Problem to solve:
Copy the entries from the line with "Given: Close the Anmeldung dialog with the X" to the line with "The height and width of the screenshot is (868, 1389).", changing "purple party popper" to "green party popper" and leaving everything else as it is.

***** Material for this exercise *****

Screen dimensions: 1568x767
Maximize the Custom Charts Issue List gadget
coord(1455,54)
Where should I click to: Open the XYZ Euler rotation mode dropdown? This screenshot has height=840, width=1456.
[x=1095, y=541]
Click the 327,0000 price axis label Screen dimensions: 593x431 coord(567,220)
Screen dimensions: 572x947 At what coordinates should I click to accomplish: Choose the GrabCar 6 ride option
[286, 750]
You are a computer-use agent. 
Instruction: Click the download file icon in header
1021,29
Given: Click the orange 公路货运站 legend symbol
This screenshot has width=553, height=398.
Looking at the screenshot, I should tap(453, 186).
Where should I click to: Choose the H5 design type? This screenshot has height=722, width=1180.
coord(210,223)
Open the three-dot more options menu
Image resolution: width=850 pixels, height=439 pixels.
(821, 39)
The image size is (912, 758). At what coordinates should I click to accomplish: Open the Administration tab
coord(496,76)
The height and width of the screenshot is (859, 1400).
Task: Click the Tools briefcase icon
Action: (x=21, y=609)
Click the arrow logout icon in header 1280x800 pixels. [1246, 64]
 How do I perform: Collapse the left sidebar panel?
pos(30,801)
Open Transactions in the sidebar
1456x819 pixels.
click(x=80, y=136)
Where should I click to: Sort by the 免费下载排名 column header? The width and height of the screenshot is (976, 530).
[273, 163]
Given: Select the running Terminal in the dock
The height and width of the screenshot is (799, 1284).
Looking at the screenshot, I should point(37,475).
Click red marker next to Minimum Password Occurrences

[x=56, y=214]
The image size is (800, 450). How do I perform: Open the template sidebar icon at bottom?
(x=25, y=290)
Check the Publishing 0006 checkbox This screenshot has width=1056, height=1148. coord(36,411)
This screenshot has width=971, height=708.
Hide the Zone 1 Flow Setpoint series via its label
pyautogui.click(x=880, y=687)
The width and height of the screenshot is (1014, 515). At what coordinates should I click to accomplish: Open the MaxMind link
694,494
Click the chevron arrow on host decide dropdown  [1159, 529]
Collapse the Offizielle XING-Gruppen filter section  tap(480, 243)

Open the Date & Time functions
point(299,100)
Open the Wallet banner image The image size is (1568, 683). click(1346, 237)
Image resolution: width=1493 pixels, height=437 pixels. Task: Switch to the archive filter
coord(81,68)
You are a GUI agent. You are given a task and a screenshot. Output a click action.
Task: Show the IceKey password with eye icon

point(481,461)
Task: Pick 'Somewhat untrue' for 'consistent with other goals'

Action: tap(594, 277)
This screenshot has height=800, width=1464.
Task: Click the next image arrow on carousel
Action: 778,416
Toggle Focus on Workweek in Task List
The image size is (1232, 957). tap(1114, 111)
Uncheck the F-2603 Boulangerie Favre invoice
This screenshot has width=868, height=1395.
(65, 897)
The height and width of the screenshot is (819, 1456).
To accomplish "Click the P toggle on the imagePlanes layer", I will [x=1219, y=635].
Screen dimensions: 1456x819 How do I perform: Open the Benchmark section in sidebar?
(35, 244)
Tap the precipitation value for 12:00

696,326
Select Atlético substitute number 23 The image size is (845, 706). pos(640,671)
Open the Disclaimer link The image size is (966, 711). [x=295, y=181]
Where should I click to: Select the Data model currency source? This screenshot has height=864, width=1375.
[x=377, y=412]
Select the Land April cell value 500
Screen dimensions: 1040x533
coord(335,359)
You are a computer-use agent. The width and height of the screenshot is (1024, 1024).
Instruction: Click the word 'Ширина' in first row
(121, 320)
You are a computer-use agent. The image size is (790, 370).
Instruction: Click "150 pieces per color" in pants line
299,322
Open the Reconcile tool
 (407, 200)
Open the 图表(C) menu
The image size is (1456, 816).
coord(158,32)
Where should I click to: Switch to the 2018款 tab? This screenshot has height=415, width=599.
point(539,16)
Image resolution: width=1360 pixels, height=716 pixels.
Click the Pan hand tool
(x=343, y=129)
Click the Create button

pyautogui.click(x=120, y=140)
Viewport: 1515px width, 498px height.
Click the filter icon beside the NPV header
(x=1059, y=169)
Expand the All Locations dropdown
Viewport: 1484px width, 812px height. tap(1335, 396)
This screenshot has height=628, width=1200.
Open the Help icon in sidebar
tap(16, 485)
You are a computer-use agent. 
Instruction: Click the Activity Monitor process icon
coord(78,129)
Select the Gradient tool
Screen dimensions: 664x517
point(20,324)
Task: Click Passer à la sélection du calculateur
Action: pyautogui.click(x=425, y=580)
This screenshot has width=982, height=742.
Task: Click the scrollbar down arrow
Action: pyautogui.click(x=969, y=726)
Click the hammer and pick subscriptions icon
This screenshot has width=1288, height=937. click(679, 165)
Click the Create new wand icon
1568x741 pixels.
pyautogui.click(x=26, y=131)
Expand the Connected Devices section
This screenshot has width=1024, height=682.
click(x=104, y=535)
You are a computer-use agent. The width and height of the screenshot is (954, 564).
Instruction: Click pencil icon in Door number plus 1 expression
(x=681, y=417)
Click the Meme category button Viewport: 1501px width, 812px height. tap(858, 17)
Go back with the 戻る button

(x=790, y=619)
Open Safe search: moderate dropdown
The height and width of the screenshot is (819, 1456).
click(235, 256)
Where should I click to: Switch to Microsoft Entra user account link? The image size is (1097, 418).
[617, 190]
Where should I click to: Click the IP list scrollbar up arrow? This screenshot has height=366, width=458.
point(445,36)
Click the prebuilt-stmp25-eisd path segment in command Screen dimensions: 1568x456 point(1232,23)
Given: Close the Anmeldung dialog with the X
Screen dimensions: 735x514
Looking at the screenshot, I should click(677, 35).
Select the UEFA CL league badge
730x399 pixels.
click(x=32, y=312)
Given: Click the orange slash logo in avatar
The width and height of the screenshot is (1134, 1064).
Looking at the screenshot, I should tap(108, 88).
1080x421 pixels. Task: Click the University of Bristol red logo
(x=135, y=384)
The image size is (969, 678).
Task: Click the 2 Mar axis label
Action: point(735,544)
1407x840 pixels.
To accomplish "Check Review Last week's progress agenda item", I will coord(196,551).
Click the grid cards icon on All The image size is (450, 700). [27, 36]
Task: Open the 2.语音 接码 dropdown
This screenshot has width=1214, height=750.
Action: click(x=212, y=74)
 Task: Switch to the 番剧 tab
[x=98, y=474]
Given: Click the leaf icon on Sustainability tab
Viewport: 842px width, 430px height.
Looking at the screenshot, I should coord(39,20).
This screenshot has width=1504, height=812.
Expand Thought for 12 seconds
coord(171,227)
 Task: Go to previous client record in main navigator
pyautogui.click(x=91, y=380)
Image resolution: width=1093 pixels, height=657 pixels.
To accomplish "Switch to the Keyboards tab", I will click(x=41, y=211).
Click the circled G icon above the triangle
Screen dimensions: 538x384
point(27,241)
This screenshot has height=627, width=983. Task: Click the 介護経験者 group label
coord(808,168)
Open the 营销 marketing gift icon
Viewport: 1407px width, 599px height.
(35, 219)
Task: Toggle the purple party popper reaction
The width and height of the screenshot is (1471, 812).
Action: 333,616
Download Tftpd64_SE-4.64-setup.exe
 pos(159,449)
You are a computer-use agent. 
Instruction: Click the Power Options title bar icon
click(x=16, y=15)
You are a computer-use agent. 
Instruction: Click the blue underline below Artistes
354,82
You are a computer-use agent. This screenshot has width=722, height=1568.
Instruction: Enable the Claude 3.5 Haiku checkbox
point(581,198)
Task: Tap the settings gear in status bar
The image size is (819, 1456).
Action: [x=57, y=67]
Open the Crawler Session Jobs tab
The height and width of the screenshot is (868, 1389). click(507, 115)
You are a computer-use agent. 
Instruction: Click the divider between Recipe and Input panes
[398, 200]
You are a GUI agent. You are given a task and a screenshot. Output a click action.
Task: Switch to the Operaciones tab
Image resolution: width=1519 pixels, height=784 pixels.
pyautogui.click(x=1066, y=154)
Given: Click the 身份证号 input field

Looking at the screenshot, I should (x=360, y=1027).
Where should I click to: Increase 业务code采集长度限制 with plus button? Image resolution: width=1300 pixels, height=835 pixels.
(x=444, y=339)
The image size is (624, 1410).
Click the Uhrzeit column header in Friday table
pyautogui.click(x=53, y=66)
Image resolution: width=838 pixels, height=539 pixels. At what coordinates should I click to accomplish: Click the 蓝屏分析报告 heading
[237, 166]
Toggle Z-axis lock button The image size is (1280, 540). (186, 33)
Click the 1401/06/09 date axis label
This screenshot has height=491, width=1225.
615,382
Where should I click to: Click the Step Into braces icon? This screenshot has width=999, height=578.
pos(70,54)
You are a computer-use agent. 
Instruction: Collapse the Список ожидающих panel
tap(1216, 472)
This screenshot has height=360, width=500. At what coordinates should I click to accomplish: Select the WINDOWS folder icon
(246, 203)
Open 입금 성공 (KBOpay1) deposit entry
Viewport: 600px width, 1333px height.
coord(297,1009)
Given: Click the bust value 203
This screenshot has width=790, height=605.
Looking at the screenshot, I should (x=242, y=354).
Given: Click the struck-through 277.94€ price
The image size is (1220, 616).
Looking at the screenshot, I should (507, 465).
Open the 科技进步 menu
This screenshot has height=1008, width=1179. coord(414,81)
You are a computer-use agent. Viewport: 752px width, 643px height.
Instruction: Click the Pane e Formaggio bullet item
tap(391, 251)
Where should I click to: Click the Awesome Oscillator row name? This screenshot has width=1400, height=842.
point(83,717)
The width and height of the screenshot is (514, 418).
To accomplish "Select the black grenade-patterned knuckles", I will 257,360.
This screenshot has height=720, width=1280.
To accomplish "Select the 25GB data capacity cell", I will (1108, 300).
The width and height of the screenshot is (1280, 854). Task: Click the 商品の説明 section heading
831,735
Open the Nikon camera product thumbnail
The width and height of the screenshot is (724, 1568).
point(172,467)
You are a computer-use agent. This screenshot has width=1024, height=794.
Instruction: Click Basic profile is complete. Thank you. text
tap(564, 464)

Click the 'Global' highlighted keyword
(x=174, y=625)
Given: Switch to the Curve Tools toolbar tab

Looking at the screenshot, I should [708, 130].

*****

Output below:
Given: Close the Anmeldung dialog with the X
Screen dimensions: 735x514
Looking at the screenshot, I should click(677, 35).
Select the UEFA CL league badge
730x399 pixels.
click(x=32, y=312)
Given: Click the orange slash logo in avatar
The width and height of the screenshot is (1134, 1064).
Looking at the screenshot, I should tap(108, 88).
1080x421 pixels. Task: Click the University of Bristol red logo
(x=135, y=384)
The image size is (969, 678).
Task: Click the 2 Mar axis label
Action: point(735,544)
1407x840 pixels.
To accomplish "Check Review Last week's progress agenda item", I will coord(196,551).
Click the grid cards icon on All The image size is (450, 700). [27, 36]
Task: Open the 2.语音 接码 dropdown
This screenshot has width=1214, height=750.
Action: click(x=212, y=74)
 Task: Switch to the 番剧 tab
[x=98, y=474]
Given: Click the leaf icon on Sustainability tab
Viewport: 842px width, 430px height.
Looking at the screenshot, I should coord(39,20).
This screenshot has width=1504, height=812.
Expand Thought for 12 seconds
coord(171,227)
 Task: Go to previous client record in main navigator
pyautogui.click(x=91, y=380)
Image resolution: width=1093 pixels, height=657 pixels.
To accomplish "Switch to the Keyboards tab", I will click(x=41, y=211).
Click the circled G icon above the triangle
Screen dimensions: 538x384
point(27,241)
This screenshot has height=627, width=983. Task: Click the 介護経験者 group label
coord(808,168)
Open the 营销 marketing gift icon
Viewport: 1407px width, 599px height.
(35, 219)
Task: Toggle the green party popper reaction
The width and height of the screenshot is (1471, 812).
Action: 333,616
Download Tftpd64_SE-4.64-setup.exe
 pos(159,449)
You are a computer-use agent. 
Instruction: Click the Power Options title bar icon
click(x=16, y=15)
You are a computer-use agent. 
Instruction: Click the blue underline below Artistes
354,82
You are a computer-use agent. This screenshot has width=722, height=1568.
Instruction: Enable the Claude 3.5 Haiku checkbox
point(581,198)
Task: Tap the settings gear in status bar
The image size is (819, 1456).
Action: [x=57, y=67]
Open the Crawler Session Jobs tab
The height and width of the screenshot is (868, 1389). click(507, 115)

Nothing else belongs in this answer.